Financing for a single-payer system could come from several sources: Premiums; cost sharing--that is, out-of-pocket payments for services covered by health insurance; and taxes, including taxes that individuals or organizations pay directly to the government, such as income and payroll taxes, as well as taxes on goods and services such as alcohol and cigarettes.
Drawbacks of Medicare for All include: no choice of insurer or health benefits; the benefits provided might not address the needs of some people; and without competition, the public plan might not be as quick to meet patients' needs, such as covering new treatments, the CBO said.
IMPACT TO INNOVATION
Decisions about which new treatments and technologies would be covered would have a significant effect on patients' access to those innovations, as well as on the development of new treatments and technologies over time and the costs of the single-payer system.
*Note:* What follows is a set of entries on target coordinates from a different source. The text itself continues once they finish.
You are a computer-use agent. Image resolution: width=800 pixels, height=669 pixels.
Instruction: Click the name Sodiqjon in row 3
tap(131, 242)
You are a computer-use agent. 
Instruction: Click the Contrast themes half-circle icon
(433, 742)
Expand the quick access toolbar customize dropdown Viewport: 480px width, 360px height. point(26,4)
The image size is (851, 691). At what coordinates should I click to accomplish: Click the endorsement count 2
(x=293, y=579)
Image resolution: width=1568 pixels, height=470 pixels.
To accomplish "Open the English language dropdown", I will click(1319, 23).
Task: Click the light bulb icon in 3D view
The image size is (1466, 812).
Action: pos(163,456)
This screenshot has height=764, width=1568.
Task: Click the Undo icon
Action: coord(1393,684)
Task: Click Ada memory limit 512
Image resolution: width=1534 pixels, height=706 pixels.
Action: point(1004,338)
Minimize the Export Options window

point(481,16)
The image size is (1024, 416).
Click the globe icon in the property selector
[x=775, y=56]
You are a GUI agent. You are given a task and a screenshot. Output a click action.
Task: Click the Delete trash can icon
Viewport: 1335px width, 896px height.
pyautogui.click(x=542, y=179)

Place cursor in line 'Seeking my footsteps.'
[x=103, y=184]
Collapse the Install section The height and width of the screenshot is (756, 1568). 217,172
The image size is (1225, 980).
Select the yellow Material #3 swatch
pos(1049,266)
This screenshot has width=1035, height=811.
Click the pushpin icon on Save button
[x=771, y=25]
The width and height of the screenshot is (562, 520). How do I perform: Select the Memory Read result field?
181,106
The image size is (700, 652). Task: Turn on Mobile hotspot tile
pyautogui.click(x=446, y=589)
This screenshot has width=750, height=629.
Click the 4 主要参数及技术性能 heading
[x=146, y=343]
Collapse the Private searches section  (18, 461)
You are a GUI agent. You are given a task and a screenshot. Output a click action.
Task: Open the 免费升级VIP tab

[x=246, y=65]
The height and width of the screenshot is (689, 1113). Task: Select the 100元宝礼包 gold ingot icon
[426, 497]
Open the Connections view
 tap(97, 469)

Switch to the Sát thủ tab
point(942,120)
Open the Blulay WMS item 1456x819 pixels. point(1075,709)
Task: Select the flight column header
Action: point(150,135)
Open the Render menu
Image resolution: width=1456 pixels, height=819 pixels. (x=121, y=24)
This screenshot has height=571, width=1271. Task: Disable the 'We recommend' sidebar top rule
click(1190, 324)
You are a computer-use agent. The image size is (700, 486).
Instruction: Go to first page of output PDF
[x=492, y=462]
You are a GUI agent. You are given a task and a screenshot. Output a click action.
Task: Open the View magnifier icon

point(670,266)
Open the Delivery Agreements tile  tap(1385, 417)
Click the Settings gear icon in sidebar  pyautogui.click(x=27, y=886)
An independent board could recommend whether or not new treatments and drugs should be covered after their clinical and cost-effectiveness had been demonstrated--a role fulfilled in England by the National Institute for Health Care and Excellence, the CBO said.
Currently, healthcare spending in the United States accounts for about one-sixth of the nation's gross domestic product.
Almost all people age 65 or older, or about one-sixth of the population, receive coverage through the Medicare program.
CBO and the Joint Committee on Taxation estimated that in 2018, a monthly average of about 243 million people under age 65 had health insurance. About two-thirds of them, or an estimated 160 million people, had health insurance through an employer.
Another quarter of that population, or about 69 million people, are estimated to have been enrolled in Medicaid or the Children's Health Insurance Program (CHIP). A smaller proportion of people under age 65 had non-group coverage, Medicare, or coverage through other sources.